As for the "Hey, anyone interested" blog post: I've tried that before, on other projects. People don't respond to those. No one volunteers to be hit on the head with hammer repeatedly for no other compensation than a few slaps on the back. You have to really, really, REALLY want to do it, and a blog post is a bad way to ask for passion. Passion is discovered when you realize you need something, and it's not there (or not ENOUGH there). By dropping out, I've created an environment where people have to really examine their use of Capistrano and decide how passionate they are about it. Passionate enough to pick up where I left off? We'll see.

My decision was the right one. I stand by it. There has already been a post on the mailing list by a couple of programmers who have the credentials and the passion, and are willing to carry the torch. Maybe they would have responded to a blog post. Maybe not. But they've responded now, and now the community can either support them, or look elsewhere. My official sanction has nothing to do with it.

I am sorry you (and a handful of others) are frustrated. I wish it hadn't come to this. But honestly, it's not my problem anymore. (And my! How wonderful to be able to say that!)


It really seems like the Ruby community does this to people who do great things. Another good example of this is Zed Shaw/Mongrel.

However, I'd have to say, being a loyal user of capistrano, I am not sure that I could have brought anything meaningful to the table regarding its architecture or decisions, it was just a great piece of software that I used, and will continue to use.


Thanks for the work on Capistrano. You have increased the quality of my life.


Jamis, thanks for all the hard work you have put in these libraries. You have made my life so much easier and I will be forever grateful for that.

I'm sorry to hear that you burned out and I hope that you will quickly recover.

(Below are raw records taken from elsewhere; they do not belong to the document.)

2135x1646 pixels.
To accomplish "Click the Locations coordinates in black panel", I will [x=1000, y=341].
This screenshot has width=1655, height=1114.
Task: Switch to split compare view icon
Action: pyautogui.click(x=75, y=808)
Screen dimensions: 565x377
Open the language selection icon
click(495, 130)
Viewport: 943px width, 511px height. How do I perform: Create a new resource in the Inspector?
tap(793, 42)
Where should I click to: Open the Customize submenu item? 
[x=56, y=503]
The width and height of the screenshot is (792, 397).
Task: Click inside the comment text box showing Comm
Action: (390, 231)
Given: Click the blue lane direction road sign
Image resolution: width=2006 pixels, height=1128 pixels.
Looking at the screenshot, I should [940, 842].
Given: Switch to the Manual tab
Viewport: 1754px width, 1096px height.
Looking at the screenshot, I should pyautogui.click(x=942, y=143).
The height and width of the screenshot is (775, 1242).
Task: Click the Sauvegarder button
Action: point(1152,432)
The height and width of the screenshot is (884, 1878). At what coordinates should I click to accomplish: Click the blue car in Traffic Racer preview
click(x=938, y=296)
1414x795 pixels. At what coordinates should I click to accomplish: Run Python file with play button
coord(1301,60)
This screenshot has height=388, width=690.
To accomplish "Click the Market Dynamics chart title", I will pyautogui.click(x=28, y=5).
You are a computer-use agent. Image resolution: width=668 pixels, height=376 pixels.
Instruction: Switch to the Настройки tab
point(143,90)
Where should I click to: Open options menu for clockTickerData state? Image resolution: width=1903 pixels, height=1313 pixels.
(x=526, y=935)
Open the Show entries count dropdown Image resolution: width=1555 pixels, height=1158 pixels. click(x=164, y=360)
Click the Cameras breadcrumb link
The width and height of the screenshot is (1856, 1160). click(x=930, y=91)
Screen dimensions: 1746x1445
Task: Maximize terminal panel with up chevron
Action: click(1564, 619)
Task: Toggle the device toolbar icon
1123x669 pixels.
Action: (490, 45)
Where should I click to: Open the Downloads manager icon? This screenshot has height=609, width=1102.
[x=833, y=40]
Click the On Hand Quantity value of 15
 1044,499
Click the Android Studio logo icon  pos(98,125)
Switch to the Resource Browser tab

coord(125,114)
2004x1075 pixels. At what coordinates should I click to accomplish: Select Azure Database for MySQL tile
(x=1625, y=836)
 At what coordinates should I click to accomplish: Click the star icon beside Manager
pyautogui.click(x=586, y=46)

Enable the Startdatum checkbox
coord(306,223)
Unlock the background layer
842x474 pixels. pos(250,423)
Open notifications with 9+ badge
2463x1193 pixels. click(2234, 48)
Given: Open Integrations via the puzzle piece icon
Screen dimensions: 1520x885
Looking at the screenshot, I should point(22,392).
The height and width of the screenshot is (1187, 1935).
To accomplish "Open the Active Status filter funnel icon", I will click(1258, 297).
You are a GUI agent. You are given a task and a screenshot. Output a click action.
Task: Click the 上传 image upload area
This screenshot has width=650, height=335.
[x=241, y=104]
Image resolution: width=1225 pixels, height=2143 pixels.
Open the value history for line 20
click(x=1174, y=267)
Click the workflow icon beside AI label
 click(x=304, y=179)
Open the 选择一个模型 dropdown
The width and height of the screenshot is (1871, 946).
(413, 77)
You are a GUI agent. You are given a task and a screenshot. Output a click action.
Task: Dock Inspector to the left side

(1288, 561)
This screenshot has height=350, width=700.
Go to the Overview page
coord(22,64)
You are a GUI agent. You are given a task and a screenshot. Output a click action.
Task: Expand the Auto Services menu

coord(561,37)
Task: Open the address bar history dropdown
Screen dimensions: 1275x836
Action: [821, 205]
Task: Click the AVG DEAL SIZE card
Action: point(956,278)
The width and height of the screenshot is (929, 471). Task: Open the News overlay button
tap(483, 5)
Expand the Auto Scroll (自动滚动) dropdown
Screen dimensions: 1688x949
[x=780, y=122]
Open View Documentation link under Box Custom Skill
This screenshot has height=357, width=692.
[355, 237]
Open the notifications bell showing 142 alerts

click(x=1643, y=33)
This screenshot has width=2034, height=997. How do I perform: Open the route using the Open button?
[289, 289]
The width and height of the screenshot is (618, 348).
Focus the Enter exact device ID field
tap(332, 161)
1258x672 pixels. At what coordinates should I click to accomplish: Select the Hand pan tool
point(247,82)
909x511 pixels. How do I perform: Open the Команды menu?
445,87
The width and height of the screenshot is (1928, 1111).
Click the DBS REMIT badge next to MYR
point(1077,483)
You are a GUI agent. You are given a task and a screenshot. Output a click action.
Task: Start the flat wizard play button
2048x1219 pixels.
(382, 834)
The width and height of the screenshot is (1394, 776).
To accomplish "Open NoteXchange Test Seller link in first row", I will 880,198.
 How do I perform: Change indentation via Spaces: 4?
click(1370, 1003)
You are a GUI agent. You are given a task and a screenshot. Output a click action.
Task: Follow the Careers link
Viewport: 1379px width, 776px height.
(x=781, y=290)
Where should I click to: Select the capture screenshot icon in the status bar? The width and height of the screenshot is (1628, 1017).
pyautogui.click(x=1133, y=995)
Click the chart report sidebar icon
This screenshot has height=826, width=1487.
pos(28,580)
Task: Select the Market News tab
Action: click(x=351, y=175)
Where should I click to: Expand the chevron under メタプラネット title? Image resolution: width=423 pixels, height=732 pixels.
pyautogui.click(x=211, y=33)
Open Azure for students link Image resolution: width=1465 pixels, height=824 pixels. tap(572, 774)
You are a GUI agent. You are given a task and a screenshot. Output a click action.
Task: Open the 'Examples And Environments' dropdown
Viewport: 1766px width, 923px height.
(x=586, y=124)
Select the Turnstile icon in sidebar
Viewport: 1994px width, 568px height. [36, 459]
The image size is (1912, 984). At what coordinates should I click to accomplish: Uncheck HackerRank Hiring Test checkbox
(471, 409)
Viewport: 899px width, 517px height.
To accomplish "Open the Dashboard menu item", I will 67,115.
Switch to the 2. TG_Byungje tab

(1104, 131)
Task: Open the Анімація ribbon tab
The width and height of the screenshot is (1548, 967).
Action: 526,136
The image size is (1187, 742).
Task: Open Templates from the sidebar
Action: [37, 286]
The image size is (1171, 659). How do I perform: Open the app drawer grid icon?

I respect your decision and I believe you did the right thing. Your health comes before a few folks that are not willing to put the effort to fix things that bother them about the libraries.

You've already done way more than was required of you. Thanks!


Big props, Jamis, and thanks for all the work.


I'm not traumatized or especially disgusted. Disappointed, maybe. You've got a weird habit of reading things about motives and claims I haven't made.


I'm constantly baffled by how people like you can reasonably be disappointed a Jamis for giving a great piece of software away for free. Is this how you would treat a person who gives you a gift? By complaining that he stops giving gifts? How can you even look at yourself in the mirror without thinking that you've done him injustice?


Yeesh. Jamis wrote great code and has been rightly praised by commenters for it. I'm not trying to negate that, just suggest he could've hung it up better. Not every discussion is sbout black and white, I'm not trying to tear down every good thing he's done.


Sounds more reasonable than your other post, but I still hear an overwhelming sense of entitlement.

He is doing more than Microsoft did with VB6, but for free. He did us all a favor by releasing it and spending a tremendous amount of time on it. It is open source, you can do whatever you want with it. The free labor of love he bestowed upon the world is MORE than classy, regardless. PERIOD.

If your neighbor shovels your driveway once, I suggest he is cool for doing it, not uncool if he does not do it next week. Capistrano has saved me personally scores of hours of work. So thank-you Jamis.


Yeah, this neighbor, Jamis, just parked an automated snow blower in your driveway that just sits there and waits for the snow, and when it does snow, it just goes into action and clears the whole thing, and your side walk, and then also cleans up after itself.

Capistrano is one of the greatest parts of Rails development/deployment. Thanks Jamis for ALL of your hard work. I am sorry I didn't say Thank You sooner.